On February 1, 2023, New SRO published for comment its Proposal on Distributing Funds Disgorged and Collected through New SRO Disciplinary Proceedings to Harmed Investors (Proposal) as Notice 23-0010. Seven (7) comment letters were received in response to Notice 23-0010. We thank all commenters. Copies of the comment letters are publicly available on the CIRO website. A summary of the comments and our responses are available in Appendix A.
On June 1, 2023, New SRO changed its name to become Canadian Investment Regulatory Organization (CIRO).
In light of the developments since the Amalgamation (summarized below), we are republishing the Proposal, unamended, for public comment.
For this current Phase II, we have added to the original Proposal: (i) clarifications and further details in our responses to the comments (Appendix A), (ii) our impact assessment of the Proposal (Appendix B), and (iii) an updated list of consultation questions (below).
We encourage all stakeholders to review and comment upon this Phase II.
Currently, harmed investors cannot receive a payment from CIRO related to their losses even if disgorgement was ordered in disciplinary proceedings against their investment firm or investment advisor who breached the regulatory requirements. While disgorgement orders are not imposed for the purpose of compensating investors, the funds received under these orders could be distributed to investors to offset some of the losses they suffered as a result of the misconduct giving rise to the disgorgement order.
Between April 2009 and August 2024, in 89 enforcement cases, IIROC/CIRO hearing panels ordered over $9 million in disgorgement, of which IIROC/CIRO collected over $1.8 million. MFDA hearing panels, and now CIRO hearing panels under the Mutual Fund Dealer Rules, may also order disgorgement, which is included in the global monetary sanctions imposed on respondents and collected through the MFDA/CIRO enforcement proceedings.
In 2022, an internal IIROC working group (Working Group) reviewed regulatory models that exist in various jurisdictions for returning money to harmed investors from disgorged funds and prepared a proposal on how the disgorged funds collected through disciplinary proceedings could be distributed to harmed investors.
CIRO is an investment industry regulator and does not have the ability to order compensation or restitution to investors. CIRO’s focus is on compliance with and enforcement of high industry standards and regulatory requirements. There are several dispute resolution and compensation options available to investors in Canada: complaints to their firms, which may result in private settlement and, where unsuccessful, may be escalated to the Ombudsman for Banking Services and Investments (OBSI) or may proceed to arbitration or civil court.
As such, the Working Group published a proposal for the distribution of collected disgorged funds, which builds on CIRO’s current enforcement processes (which include disgorgement orders and collection of funds through CIRO disciplinary proceedings) to provide a mechanism for the distribution of these funds by CIRO to harmed investors.

Dataset extract:
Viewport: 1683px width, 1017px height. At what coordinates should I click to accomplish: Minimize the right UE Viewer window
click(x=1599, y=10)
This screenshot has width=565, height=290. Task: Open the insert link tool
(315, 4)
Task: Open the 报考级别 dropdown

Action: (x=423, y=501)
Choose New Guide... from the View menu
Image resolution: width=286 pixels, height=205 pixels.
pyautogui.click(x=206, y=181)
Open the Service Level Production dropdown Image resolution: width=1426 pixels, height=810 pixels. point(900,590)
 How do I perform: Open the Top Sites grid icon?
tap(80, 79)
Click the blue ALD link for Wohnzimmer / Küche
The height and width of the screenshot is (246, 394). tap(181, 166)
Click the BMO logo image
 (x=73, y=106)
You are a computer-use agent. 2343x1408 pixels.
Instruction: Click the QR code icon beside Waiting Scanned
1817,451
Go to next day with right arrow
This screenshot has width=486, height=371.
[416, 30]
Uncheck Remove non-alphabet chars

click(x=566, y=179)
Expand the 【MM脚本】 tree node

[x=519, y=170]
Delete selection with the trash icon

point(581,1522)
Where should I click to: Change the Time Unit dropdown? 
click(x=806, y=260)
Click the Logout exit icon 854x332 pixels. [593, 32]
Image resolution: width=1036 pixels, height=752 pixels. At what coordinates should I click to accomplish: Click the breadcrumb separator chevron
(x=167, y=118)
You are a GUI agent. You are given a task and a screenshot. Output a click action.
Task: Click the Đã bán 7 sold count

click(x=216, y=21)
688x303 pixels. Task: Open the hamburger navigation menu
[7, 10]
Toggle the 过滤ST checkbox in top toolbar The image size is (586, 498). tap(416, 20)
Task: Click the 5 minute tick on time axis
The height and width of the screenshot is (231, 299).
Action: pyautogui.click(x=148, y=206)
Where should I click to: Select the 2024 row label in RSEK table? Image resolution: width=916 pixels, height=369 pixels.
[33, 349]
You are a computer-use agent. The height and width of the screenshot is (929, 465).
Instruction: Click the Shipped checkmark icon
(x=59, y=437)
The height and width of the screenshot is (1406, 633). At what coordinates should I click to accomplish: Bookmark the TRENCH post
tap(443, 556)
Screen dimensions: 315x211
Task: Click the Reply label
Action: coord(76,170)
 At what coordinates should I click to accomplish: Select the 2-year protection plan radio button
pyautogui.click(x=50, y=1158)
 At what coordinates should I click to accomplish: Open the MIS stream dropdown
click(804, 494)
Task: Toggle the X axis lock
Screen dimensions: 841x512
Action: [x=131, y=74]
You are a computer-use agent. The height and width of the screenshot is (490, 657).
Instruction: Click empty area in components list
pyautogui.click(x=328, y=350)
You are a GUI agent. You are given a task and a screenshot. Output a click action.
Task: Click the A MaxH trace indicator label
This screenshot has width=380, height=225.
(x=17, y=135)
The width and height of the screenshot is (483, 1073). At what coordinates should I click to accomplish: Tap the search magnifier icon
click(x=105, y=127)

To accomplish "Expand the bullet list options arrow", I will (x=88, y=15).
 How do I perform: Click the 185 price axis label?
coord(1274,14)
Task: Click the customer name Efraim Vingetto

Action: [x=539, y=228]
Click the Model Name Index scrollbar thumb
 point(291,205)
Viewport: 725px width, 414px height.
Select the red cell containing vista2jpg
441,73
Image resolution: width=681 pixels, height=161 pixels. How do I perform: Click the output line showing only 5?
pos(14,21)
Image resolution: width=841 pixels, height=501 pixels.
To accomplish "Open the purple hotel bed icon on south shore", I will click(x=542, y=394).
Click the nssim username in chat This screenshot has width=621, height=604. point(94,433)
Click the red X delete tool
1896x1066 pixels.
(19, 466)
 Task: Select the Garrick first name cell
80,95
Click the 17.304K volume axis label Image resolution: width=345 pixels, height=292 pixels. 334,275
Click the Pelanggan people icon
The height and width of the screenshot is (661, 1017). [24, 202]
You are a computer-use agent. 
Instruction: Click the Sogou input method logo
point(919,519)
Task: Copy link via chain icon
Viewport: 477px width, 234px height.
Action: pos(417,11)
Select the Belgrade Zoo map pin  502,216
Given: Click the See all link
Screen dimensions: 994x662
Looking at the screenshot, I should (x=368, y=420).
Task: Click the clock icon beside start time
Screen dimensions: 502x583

Challenges:
a) Please swap "comment letters" for "submissions" and write out everything in the CIRO text from "On February 1, 2023, New" down to "Regulatory Organization (CIRO).".
b) Pick up the CIRO text after its last sentence and carry it forward.
The items have no connection to the CIRO text.

Outputs:
a)
On February 1, 2023, New SRO published for comment its Proposal on Distributing Funds Disgorged and Collected through New SRO Disciplinary Proceedings to Harmed Investors (Proposal) as Notice 23-0010. Seven (7) submissions were received in response to Notice 23-0010. We thank all commenters. Copies of the submissions are publicly available on the CIRO website. A summary of the comments and our responses are available in Appendix A.
On June 1, 2023, New SRO changed its name to become Canadian Investment Regulatory Organization (CIRO).

b)
Since the Amalgamation and the February 2023 publication of the Proposal, CIRO has, among other initiatives:
We have considered the comments received through the public consultation on the Proposal and conducted an assessment of the Proposal’s impact on investors/clients, CIRO Dealers and CIRO (Impact Assessment). The Impact Assessment is attached as Appendix B. Based on the assessment, we have concluded that, by distributing the funds ordered by CIRO hearing panels to be disgorged from advisors or firms as a result of their breaches of the CIRO Rules2to harmed investors, the proposed disgorgement distribution program will enhance investor protection and market integrity in Canada.
The Proposal was drafted prior to the Amalgamation and the CIRO developments set out above.
We received 7 comment letters in response to Notice 23-0010. A summary of the comments and our responses are available in Appendix A.
We have not received comments from or concerning the impact of the Proposal on mutual fund dealers and their clients.
In response to the comments to the Proposal, and in light of the developments since the Amalgamation, we are republishing the Proposal, unamended, together with a summary of the comments received, our responses and an impact assessment, for comment and inviting feedback from all stakeholders, including investors, the public, investment dealers, mutual fund dealers, and dual-registered firms and their Approved Persons and employees.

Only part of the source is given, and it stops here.